§ **Record set**

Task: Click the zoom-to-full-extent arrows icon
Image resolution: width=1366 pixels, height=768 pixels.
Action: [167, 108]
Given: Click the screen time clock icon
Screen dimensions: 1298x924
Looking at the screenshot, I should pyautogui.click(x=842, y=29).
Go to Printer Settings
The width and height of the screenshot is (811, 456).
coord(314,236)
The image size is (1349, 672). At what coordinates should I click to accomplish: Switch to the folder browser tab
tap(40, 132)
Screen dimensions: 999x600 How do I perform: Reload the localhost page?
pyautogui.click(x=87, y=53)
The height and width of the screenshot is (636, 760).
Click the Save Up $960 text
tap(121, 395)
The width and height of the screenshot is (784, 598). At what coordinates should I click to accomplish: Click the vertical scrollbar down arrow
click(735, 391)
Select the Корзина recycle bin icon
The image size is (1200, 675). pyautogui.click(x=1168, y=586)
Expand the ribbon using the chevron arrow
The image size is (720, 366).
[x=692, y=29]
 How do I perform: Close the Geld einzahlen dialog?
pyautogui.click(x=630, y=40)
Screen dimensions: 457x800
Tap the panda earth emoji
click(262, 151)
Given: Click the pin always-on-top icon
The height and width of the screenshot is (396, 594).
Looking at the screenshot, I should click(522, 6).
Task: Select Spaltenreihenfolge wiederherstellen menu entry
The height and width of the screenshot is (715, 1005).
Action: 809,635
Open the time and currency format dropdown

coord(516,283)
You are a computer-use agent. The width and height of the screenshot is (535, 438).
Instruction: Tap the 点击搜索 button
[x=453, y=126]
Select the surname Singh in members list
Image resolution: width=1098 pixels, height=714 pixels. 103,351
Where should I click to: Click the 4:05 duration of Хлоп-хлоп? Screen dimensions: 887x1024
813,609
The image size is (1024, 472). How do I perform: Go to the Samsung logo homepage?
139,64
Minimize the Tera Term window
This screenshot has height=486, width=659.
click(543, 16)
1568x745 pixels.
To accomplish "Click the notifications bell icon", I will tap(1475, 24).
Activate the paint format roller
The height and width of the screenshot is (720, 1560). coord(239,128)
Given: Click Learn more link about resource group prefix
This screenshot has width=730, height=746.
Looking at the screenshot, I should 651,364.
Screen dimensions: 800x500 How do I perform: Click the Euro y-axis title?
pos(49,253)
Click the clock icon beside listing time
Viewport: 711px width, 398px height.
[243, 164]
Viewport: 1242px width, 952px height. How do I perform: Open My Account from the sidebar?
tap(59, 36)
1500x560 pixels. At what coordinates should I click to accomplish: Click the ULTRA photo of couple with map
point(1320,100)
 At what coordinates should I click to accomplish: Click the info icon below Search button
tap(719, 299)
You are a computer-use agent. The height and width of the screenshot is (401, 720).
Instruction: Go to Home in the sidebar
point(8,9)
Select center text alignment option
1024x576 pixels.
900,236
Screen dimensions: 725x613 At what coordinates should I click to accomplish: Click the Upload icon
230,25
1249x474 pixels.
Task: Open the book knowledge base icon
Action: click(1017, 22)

§ **Exercise instructions**
Every line above that includes the string "agent" needs to be copied.

§ **Expected output**
You are a computer-use agent. The width and height of the screenshot is (535, 438).
You are a computer-use agent. The height and width of the screenshot is (401, 720).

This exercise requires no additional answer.